Our findings are also in line with other research that has explored brain drain. In their survey of Pakistani medical students, Sheikh et al found that 60.4% of respondents wanted to migrate after graduation, with the most common reasons cited being a lucrative salary abroad, quality of training, and job satisfaction.31 A similar survey found that 95% and 65% of graduating medical students at two Pakistani universities planned to emigrate, with poor salary and poor quality of training being the most important factors in their decision.11 In our previous survey of IMGs who were fully licensed and working in independent practice in Ontario, physicians felt that the best way to stem brain drain from lower-income countries would be to include more continuing medical education opportunities in source countries, addressing issues such as safety and quality of life, and importantly, more accurate information about the lack of opportunities in Canada.10

This study has several limitations. First, our response rate was low, so our participants may not be a representative sample of current IMGs in Ontario from low-income and middle-income countries seeking a career in medicine. Physicians with strong negative views may have been more likely to complete the survey. However, this does not negate the viewpoint of those who did respond. As well, our sample size provided us with a 4.4% margin of error, which we consider to be low. Second, our participants were born, raised, and/or trained in low-income and middle-income countries, but may not necessarily have come from a country that was struggling with brain drain. However, it is reasonable to assume that the vast majority of the included countries would benefit from retaining physicians. Third, due to the survey nature of our study, our qualitative analysis was limited to thematic analysis of text. Fourth, many respondents wrote about being misinformed as to their chances of obtaining a residency position. However, our survey did not explicitly ask where they received their information. Finally, we only surveyed physicians in this study, because this was the only group that we could access. However, migration of other health workers, such as nurses, is just as detrimental to low-income and middle-income countries, and these groups also need to be studied.

This study also has several strengths. It adds to the existing literature in this area by exploring the reasons for Canada as a specific destination choice, simultaneously exploring both brain drain and brain waste, detailing the demographics of Ontario IMGs, and exploring individual journeys using open-ended questions. We hope this information can further inform interventions aimed at decreasing brain drain and brain waste, and inform policies and procedures aimed at making the residency process for IMGs more transparent.

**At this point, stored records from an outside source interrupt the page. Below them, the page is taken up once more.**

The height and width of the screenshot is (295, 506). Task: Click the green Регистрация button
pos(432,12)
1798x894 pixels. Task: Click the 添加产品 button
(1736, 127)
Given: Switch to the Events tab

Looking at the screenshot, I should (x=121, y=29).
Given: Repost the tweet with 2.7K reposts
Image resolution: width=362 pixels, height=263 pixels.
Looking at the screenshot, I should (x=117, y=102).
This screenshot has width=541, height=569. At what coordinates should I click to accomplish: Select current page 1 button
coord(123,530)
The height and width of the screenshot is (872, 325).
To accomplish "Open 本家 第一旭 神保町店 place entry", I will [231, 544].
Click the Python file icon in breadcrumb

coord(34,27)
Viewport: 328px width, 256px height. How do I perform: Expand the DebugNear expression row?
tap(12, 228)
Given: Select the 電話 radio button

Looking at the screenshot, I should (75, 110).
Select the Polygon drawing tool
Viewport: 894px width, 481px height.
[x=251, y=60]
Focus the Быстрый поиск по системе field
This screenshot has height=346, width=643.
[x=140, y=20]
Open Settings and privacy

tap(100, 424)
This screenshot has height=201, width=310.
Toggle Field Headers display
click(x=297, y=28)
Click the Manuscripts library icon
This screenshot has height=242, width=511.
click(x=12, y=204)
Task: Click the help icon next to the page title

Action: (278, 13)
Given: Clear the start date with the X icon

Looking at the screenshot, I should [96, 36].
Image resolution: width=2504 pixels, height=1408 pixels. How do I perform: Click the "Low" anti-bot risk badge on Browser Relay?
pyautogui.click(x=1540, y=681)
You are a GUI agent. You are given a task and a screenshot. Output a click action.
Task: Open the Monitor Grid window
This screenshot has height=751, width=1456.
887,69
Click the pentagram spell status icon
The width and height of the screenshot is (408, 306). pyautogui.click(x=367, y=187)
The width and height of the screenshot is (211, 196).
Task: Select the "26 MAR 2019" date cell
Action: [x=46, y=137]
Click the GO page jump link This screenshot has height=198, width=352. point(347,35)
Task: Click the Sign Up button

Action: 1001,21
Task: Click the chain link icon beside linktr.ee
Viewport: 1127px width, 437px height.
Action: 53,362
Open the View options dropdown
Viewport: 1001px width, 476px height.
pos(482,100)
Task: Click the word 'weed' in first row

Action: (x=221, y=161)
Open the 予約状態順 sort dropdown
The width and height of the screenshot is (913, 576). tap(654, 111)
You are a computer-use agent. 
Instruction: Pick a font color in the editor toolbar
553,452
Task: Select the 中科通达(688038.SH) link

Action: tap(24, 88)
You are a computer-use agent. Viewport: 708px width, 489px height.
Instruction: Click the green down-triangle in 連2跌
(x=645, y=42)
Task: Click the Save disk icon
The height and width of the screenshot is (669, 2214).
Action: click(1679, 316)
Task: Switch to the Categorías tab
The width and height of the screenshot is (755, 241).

Future research should include qualitative methods, such as focus groups or one-on-one interviews, that will allow deeper exploration into some of the themes highlighted in this study. In addition, it will also be important to gain insight from physicians who are currently practicing in poorly resourced countries to identify the factors that have compelled them to remain in their home countries, as well as physicians in Ontario who have formally abandoned their goal of seeking a medical residency position and settle for other careers.


To the best of our knowledge, this is the first research study that describes the experiences of IMGs who are seeking a residency training position in Ontario, Canada. We have collected the lived experiences of these immigrants and sought their feedback regarding measures to improve the current system. Our results show that brain waste is common among IMGs who immigrate to Canada and should be made a priority for Canadian policy-makers. Ultimately, meaningful intervention on the part of policy-makers in countries of all income levels will be needed to effectively stem both brain drain and brain waste.


The authors have no conflicts of interest to report in this work.